PROBLEM >> Add 32 to every coordinate in the answers and write out again the stretch of records from the line containing "You are a GUI" through the end of the records, requests included. Leave the pictures out.

INFORMATION PROVIDED >>
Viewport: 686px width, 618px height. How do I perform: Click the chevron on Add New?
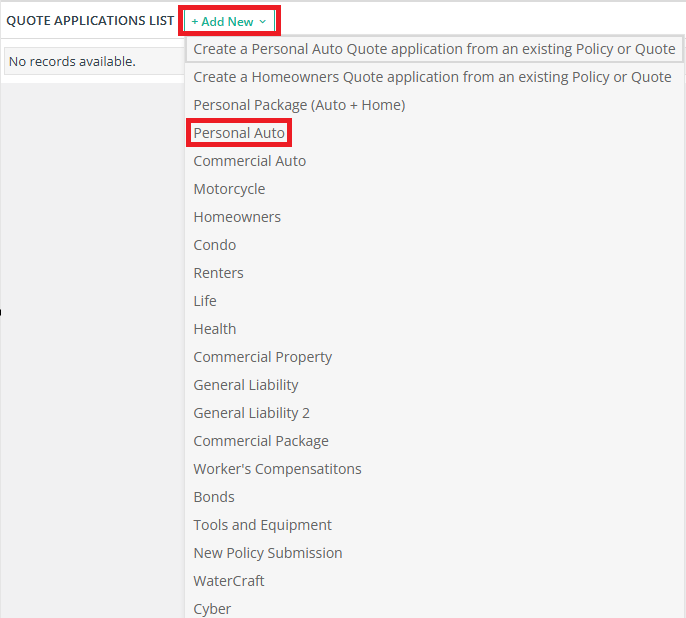click(262, 21)
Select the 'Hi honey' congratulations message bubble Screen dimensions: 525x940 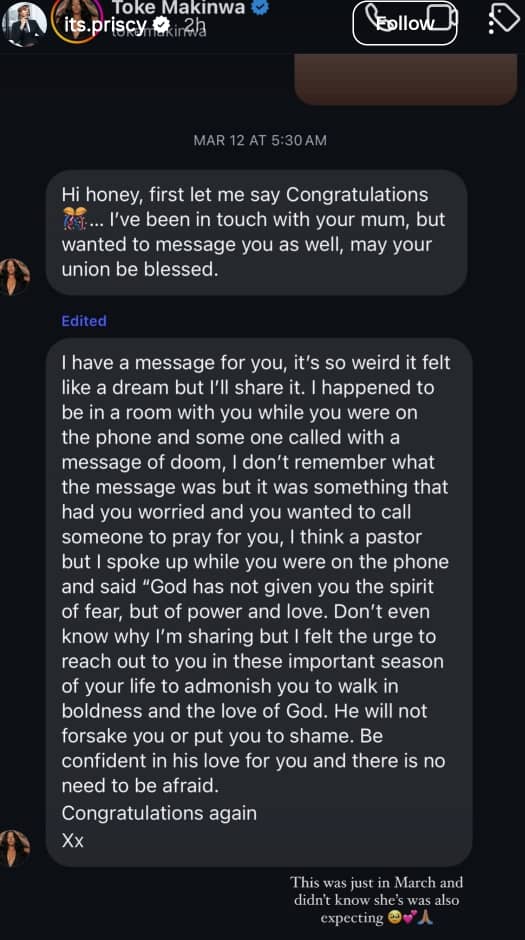(x=257, y=232)
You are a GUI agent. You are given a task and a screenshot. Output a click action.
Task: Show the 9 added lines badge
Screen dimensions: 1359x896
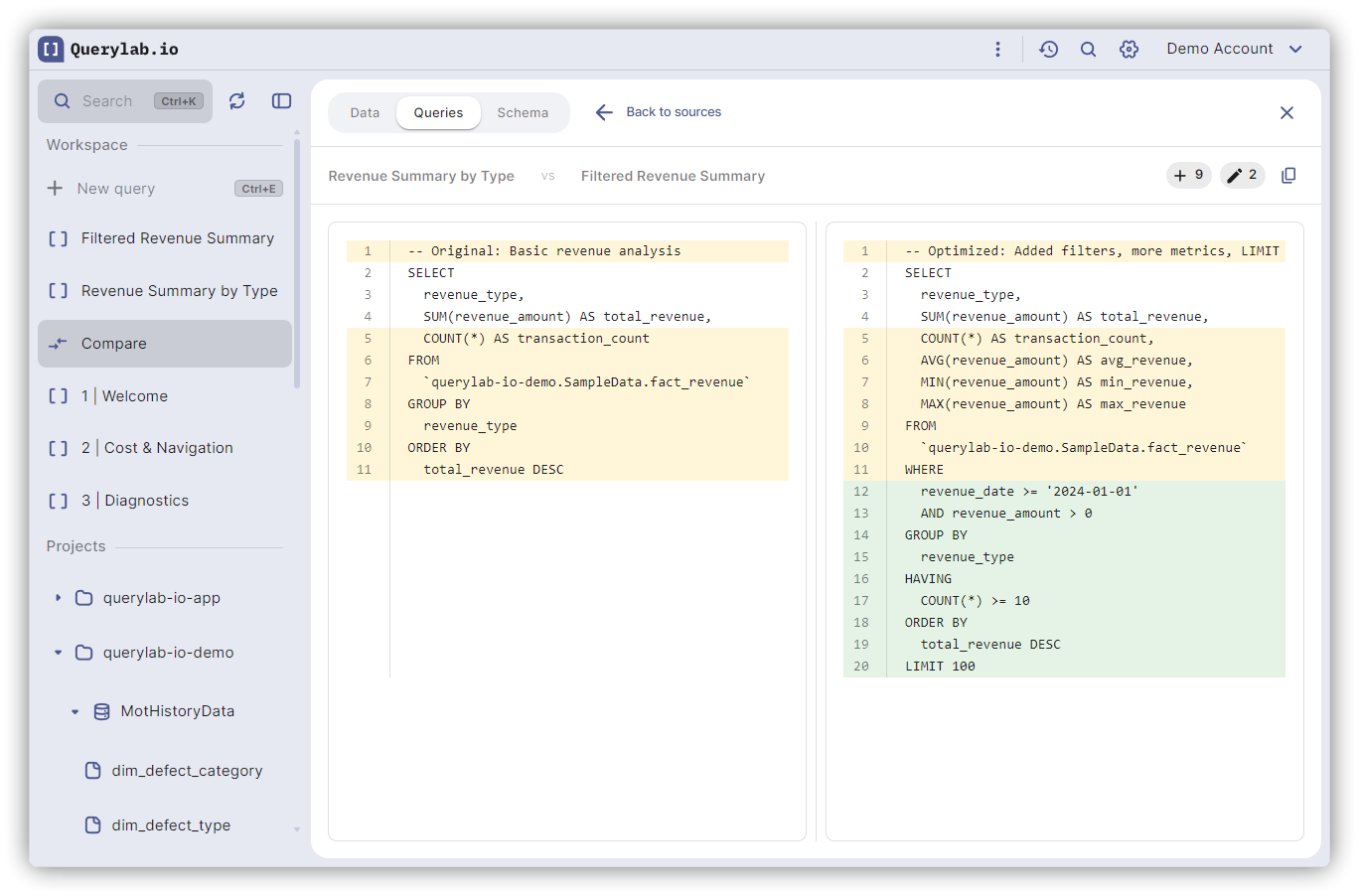point(1188,175)
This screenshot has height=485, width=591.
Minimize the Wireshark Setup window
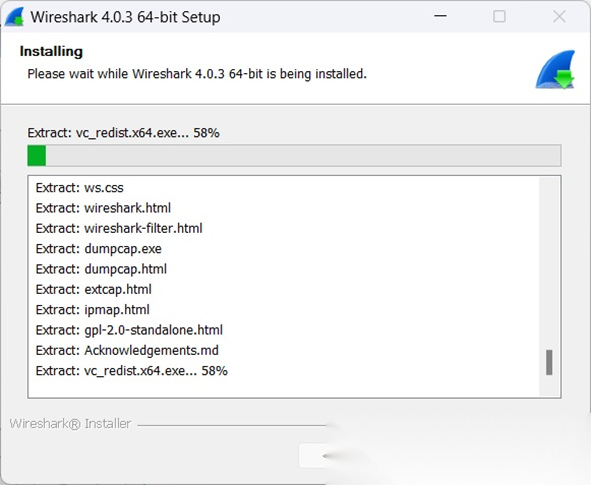click(440, 16)
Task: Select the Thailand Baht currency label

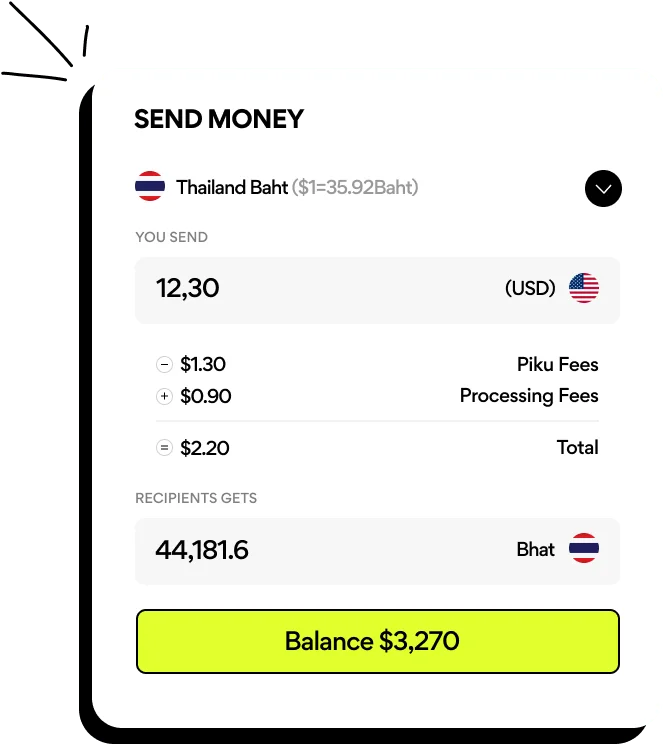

EXERCISE ANSWER >>
You are a GUI agent. You are given a task and a screenshot. Output a click action.
Task: Show the 9 added lines badge
Screen dimensions: 1359x896
point(1220,207)
This screenshot has height=485, width=591.
Minimize the Wireshark Setup window
click(472, 48)
Task: Select the Thailand Baht currency label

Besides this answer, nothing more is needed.